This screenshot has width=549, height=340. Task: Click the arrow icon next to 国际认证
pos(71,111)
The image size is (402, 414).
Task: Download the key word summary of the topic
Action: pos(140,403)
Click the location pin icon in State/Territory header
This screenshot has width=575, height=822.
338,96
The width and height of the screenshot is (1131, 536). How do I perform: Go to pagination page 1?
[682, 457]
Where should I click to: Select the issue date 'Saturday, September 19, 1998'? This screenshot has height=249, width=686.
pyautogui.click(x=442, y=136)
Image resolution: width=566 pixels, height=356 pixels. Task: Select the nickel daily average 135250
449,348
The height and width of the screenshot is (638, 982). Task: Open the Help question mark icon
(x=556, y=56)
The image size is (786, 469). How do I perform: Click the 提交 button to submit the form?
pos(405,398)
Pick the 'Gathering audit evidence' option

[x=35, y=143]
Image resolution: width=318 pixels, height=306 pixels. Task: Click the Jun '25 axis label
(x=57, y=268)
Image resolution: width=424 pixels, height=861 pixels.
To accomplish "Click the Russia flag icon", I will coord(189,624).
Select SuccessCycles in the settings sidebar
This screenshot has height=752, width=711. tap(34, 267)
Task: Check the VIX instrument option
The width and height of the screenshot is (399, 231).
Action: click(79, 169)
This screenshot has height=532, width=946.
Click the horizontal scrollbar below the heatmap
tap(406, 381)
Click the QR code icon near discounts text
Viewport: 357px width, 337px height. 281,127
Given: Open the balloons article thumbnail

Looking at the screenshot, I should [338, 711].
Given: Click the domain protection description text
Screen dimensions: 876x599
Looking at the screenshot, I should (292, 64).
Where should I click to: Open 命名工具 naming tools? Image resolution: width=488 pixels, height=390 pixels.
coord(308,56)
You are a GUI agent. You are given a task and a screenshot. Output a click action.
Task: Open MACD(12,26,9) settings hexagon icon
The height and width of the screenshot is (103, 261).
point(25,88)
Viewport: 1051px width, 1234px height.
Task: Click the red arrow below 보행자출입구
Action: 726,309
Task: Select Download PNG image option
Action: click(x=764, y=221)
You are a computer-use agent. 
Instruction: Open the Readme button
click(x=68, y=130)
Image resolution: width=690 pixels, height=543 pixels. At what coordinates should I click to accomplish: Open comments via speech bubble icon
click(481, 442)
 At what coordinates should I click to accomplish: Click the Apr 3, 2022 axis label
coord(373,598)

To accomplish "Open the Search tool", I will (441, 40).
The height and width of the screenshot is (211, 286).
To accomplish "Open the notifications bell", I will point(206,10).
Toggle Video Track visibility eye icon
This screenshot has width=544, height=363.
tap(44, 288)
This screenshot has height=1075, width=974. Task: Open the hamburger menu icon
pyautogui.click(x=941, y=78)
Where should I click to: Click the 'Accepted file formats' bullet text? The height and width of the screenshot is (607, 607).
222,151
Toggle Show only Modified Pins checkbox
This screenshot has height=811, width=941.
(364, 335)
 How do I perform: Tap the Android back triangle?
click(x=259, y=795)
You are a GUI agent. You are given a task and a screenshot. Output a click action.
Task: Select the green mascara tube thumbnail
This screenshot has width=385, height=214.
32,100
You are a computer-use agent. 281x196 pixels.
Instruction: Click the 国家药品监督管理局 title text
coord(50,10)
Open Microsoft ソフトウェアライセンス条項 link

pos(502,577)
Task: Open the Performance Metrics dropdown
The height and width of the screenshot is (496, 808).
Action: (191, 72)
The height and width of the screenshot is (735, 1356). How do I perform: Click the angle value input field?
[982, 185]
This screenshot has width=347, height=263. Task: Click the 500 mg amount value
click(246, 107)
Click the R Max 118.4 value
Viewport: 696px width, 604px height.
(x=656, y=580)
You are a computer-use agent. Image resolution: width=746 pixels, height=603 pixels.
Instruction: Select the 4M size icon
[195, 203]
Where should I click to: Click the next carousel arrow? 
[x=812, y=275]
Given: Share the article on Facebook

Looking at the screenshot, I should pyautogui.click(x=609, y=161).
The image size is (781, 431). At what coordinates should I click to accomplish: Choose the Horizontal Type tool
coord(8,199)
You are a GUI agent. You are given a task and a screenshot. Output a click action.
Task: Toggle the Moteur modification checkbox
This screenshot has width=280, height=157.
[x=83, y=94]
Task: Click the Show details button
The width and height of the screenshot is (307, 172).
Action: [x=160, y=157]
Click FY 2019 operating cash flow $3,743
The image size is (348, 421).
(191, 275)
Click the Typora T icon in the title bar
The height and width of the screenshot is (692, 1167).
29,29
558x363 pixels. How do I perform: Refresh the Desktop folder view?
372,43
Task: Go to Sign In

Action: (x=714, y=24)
........
- **Task directions**
Extract each line of the listing above, copying it word for word.

- **Answer section**
This screenshot has width=549, height=340. Task: Click the arrow icon next to 国际认证
pos(71,111)
The image size is (402, 414).
Task: Download the key word summary of the topic
Action: pos(140,403)
Click the location pin icon in State/Territory header
This screenshot has width=575, height=822.
338,96
The width and height of the screenshot is (1131, 536). How do I perform: Go to pagination page 1?
[682, 457]
Where should I click to: Select the issue date 'Saturday, September 19, 1998'? This screenshot has height=249, width=686.
pyautogui.click(x=442, y=136)
Image resolution: width=566 pixels, height=356 pixels. Task: Select the nickel daily average 135250
449,348
The height and width of the screenshot is (638, 982). Task: Open the Help question mark icon
(x=556, y=56)
The image size is (786, 469). How do I perform: Click the 提交 button to submit the form?
pos(405,398)
Pick the 'Gathering audit evidence' option

[x=35, y=143]
Image resolution: width=318 pixels, height=306 pixels. Task: Click the Jun '25 axis label
(x=57, y=268)
Image resolution: width=424 pixels, height=861 pixels.
To accomplish "Click the Russia flag icon", I will coord(189,624).
Select SuccessCycles in the settings sidebar
This screenshot has height=752, width=711. tap(34, 267)
Task: Check the VIX instrument option
The width and height of the screenshot is (399, 231).
Action: click(79, 169)
This screenshot has height=532, width=946.
Click the horizontal scrollbar below the heatmap
tap(406, 381)
Click the QR code icon near discounts text
Viewport: 357px width, 337px height. 281,127
Given: Open the balloons article thumbnail

Looking at the screenshot, I should [338, 711].
Given: Click the domain protection description text
Screen dimensions: 876x599
Looking at the screenshot, I should (292, 64).
Where should I click to: Open 命名工具 naming tools? Image resolution: width=488 pixels, height=390 pixels.
coord(308,56)
You are a GUI agent. You are given a task and a screenshot. Output a click action.
Task: Open MACD(12,26,9) settings hexagon icon
The height and width of the screenshot is (103, 261).
point(25,88)
Viewport: 1051px width, 1234px height.
Task: Click the red arrow below 보행자출입구
Action: 726,309
Task: Select Download PNG image option
Action: click(x=764, y=221)
You are a computer-use agent. 
Instruction: Open the Readme button
click(x=68, y=130)
Image resolution: width=690 pixels, height=543 pixels. At what coordinates should I click to accomplish: Open comments via speech bubble icon
click(481, 442)
 At what coordinates should I click to accomplish: Click the Apr 3, 2022 axis label
coord(373,598)

To accomplish "Open the Search tool", I will (441, 40).
The height and width of the screenshot is (211, 286).
To accomplish "Open the notifications bell", I will point(206,10).
Toggle Video Track visibility eye icon
This screenshot has width=544, height=363.
tap(44, 288)
This screenshot has height=1075, width=974. Task: Open the hamburger menu icon
pyautogui.click(x=941, y=78)
Where should I click to: Click the 'Accepted file formats' bullet text? The height and width of the screenshot is (607, 607).
222,151
Toggle Show only Modified Pins checkbox
This screenshot has height=811, width=941.
(364, 335)
 How do I perform: Tap the Android back triangle?
click(x=259, y=795)
You are a GUI agent. You are given a task and a screenshot. Output a click action.
Task: Select the green mascara tube thumbnail
This screenshot has width=385, height=214.
32,100
You are a computer-use agent. 281x196 pixels.
Instruction: Click the 国家药品监督管理局 title text
coord(50,10)
Open Microsoft ソフトウェアライセンス条項 link

pos(502,577)
Task: Open the Performance Metrics dropdown
The height and width of the screenshot is (496, 808).
Action: (191, 72)
The height and width of the screenshot is (735, 1356). How do I perform: Click the angle value input field?
[982, 185]
This screenshot has width=347, height=263. Task: Click the 500 mg amount value
click(246, 107)
Click the R Max 118.4 value
Viewport: 696px width, 604px height.
(x=656, y=580)
You are a computer-use agent. Image resolution: width=746 pixels, height=603 pixels.
Instruction: Select the 4M size icon
[195, 203]
Where should I click to: Click the next carousel arrow? 
[x=812, y=275]
Given: Share the article on Facebook

Looking at the screenshot, I should pyautogui.click(x=609, y=161).
The image size is (781, 431). At what coordinates should I click to accomplish: Choose the Horizontal Type tool
coord(8,199)
You are a GUI agent. You are given a task and a screenshot. Output a click action.
Task: Toggle the Moteur modification checkbox
This screenshot has width=280, height=157.
[x=83, y=94]
Task: Click the Show details button
The width and height of the screenshot is (307, 172).
Action: [x=160, y=157]
Click FY 2019 operating cash flow $3,743
The image size is (348, 421).
(191, 275)
Click the Typora T icon in the title bar
The height and width of the screenshot is (692, 1167).
29,29
558x363 pixels. How do I perform: Refresh the Desktop folder view?
372,43
Task: Go to Sign In

Action: (x=714, y=24)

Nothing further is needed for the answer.